What do you mean by doctrinal institutions? I believe the infantilisation is a requirement of commerce and (this will sound horribly sexist) exacerbated by female professionals insufficiently critical of each other's work.

Aeneas the Younger said...

Trust me, academe is doctrinal. When I was in grad school, you would get support if you were a neo-marxist or a neo-liberal.

No one was interested in supporting a perspectives outside of those broad categories.

This is not sour grapes at all, but my experience. I had a South African-born thesis advisor who told me that I could go far "if you were willing to be less of a tory and more liberal" (both used in classic sense of the terms).

He even advised to do so even if I was just putting in appearances, as that would be the most likely way to win internal support and external grants. So basically, he was asking me to play "the game."

This represented the first of many compromises that liberalism asks you to make. If you want the money and promotions, you must go along. Deviants do not proceed; they are not allowed to.

This opened my eyes to the fact that Grant - again - was essentially correct when it came to decoding the universalism that is liberalism.

Sir Francis said...

I believe the infantilisation is a requirement of commerce...

Yes, evidently--but not of commerce as such, I should think.

Clearly, non-capitalist, pre-industrial commercial practices such as potlatch and barter need not be driven by infantilisation.
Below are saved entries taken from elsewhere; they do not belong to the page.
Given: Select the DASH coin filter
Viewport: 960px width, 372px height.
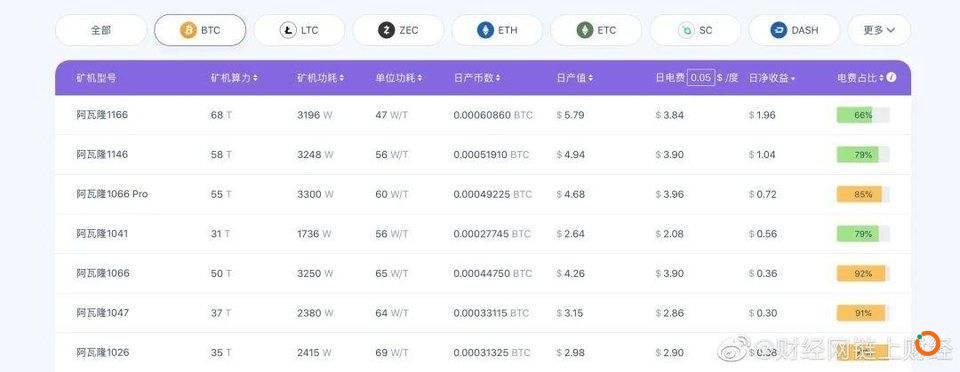Looking at the screenshot, I should (794, 30).
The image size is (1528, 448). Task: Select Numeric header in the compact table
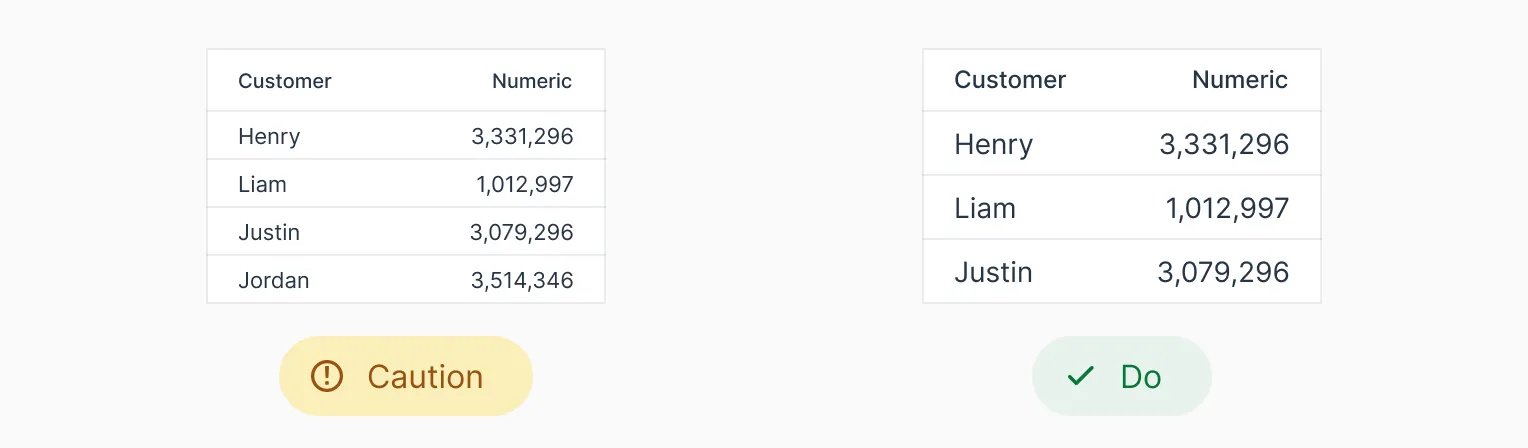click(532, 81)
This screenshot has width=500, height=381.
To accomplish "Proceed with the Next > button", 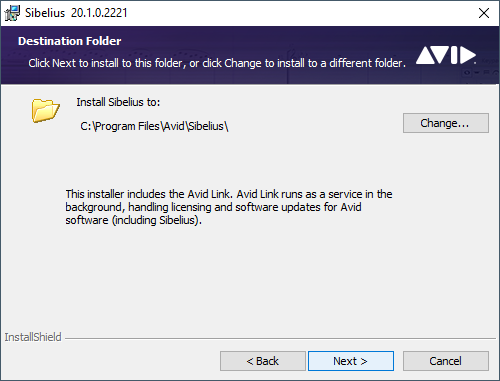I will point(351,361).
It is the current blissful collective ignorance of the transactional realities behind our post-industrial commerce that require the societal infantilisation we speak of.

I believe that our doctrinal institutions (e.g. media, education systems, research institutes, think-tanks, etc.), qua agenda-setting engines, are totally complicit in that infantilisation.

Ti-Guy said...

Yes, evidently--but not of commerce as such, I should think.

No, not as such. Just the type required by this economy.